Instructions to follow: Could you repeat the rows below with each "icon" switched to "symbol" and nothing else changed?

Exercise input:
# # # # #
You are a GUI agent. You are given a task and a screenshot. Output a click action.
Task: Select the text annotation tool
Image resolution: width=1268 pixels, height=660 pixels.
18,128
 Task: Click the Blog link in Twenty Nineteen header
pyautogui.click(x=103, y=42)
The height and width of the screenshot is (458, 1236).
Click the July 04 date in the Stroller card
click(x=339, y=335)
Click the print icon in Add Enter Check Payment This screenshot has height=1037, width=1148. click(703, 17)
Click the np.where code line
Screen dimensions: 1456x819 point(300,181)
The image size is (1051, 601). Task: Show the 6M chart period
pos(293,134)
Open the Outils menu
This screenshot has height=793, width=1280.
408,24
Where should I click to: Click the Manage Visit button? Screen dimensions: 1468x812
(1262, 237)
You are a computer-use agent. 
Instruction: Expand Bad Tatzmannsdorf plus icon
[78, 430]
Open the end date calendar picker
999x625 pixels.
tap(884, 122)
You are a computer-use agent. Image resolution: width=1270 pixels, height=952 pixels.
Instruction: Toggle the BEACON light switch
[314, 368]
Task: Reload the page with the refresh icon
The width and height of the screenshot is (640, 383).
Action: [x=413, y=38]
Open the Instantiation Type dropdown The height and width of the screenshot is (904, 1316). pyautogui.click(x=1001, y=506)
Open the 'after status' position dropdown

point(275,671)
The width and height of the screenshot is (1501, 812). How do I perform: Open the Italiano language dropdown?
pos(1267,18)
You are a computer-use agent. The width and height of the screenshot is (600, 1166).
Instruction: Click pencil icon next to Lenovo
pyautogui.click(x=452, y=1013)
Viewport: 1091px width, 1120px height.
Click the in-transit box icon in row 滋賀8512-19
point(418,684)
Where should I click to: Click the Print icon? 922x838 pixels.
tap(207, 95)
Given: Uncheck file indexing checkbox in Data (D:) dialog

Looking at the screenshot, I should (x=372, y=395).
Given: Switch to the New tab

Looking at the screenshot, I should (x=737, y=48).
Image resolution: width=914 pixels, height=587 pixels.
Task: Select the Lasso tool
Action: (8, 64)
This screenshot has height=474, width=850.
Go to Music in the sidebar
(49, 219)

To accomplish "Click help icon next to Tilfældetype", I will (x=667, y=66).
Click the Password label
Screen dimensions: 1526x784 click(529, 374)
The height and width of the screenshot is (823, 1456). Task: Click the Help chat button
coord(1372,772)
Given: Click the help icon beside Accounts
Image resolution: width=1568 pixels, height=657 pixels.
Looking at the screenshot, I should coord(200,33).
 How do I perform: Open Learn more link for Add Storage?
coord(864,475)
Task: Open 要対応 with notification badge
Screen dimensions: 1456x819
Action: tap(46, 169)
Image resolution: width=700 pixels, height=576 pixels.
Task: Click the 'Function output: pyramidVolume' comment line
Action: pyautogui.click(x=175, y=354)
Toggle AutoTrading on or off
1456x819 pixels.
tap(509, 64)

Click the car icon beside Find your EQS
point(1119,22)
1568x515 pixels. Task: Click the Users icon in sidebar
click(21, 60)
# # # # #
Response to the exercise:
You are a GUI agent. You are given a task and a screenshot. Output a click action.
Task: Select the text annotation tool
Image resolution: width=1268 pixels, height=660 pixels.
18,128
 Task: Click the Blog link in Twenty Nineteen header
pyautogui.click(x=103, y=42)
The height and width of the screenshot is (458, 1236).
Click the July 04 date in the Stroller card
click(x=339, y=335)
Click the print symbol in Add Enter Check Payment This screenshot has height=1037, width=1148. click(703, 17)
Click the np.where code line
Screen dimensions: 1456x819 point(300,181)
The image size is (1051, 601). Task: Show the 6M chart period
pos(293,134)
Open the Outils menu
This screenshot has height=793, width=1280.
408,24
Where should I click to: Click the Manage Visit button? Screen dimensions: 1468x812
(1262, 237)
You are a computer-use agent. 
Instruction: Expand Bad Tatzmannsdorf plus symbol
[78, 430]
Open the end date calendar picker
999x625 pixels.
tap(884, 122)
You are a computer-use agent. Image resolution: width=1270 pixels, height=952 pixels.
Instruction: Toggle the BEACON light switch
[314, 368]
Task: Reload the page with the refresh symbol
The width and height of the screenshot is (640, 383).
Action: [x=413, y=38]
Open the Instantiation Type dropdown The height and width of the screenshot is (904, 1316). pyautogui.click(x=1001, y=506)
Open the 'after status' position dropdown

point(275,671)
The width and height of the screenshot is (1501, 812). How do I perform: Open the Italiano language dropdown?
pos(1267,18)
You are a computer-use agent. The width and height of the screenshot is (600, 1166).
Instruction: Click pencil symbol next to Lenovo
pyautogui.click(x=452, y=1013)
Viewport: 1091px width, 1120px height.
Click the in-transit box symbol in row 滋賀8512-19
point(418,684)
Where should I click to: Click the Print symbol? 922x838 pixels.
tap(207, 95)
Given: Uncheck file indexing checkbox in Data (D:) dialog

Looking at the screenshot, I should (x=372, y=395).
Given: Switch to the New tab

Looking at the screenshot, I should (x=737, y=48).
Image resolution: width=914 pixels, height=587 pixels.
Task: Select the Lasso tool
Action: (8, 64)
This screenshot has height=474, width=850.
Go to Music in the sidebar
(49, 219)

To accomplish "Click help symbol next to Tilfældetype", I will (x=667, y=66).
Click the Password label
Screen dimensions: 1526x784 click(529, 374)
The height and width of the screenshot is (823, 1456). Task: Click the Help chat button
coord(1372,772)
Given: Click the help symbol beside Accounts
Image resolution: width=1568 pixels, height=657 pixels.
Looking at the screenshot, I should coord(200,33).
 How do I perform: Open Learn more link for Add Storage?
coord(864,475)
Task: Open 要対応 with notification badge
Screen dimensions: 1456x819
Action: tap(46, 169)
Image resolution: width=700 pixels, height=576 pixels.
Task: Click the 'Function output: pyramidVolume' comment line
Action: pyautogui.click(x=175, y=354)
Toggle AutoTrading on or off
1456x819 pixels.
tap(509, 64)

Click the car symbol beside Find your EQS
point(1119,22)
1568x515 pixels. Task: Click the Users symbol in sidebar
click(21, 60)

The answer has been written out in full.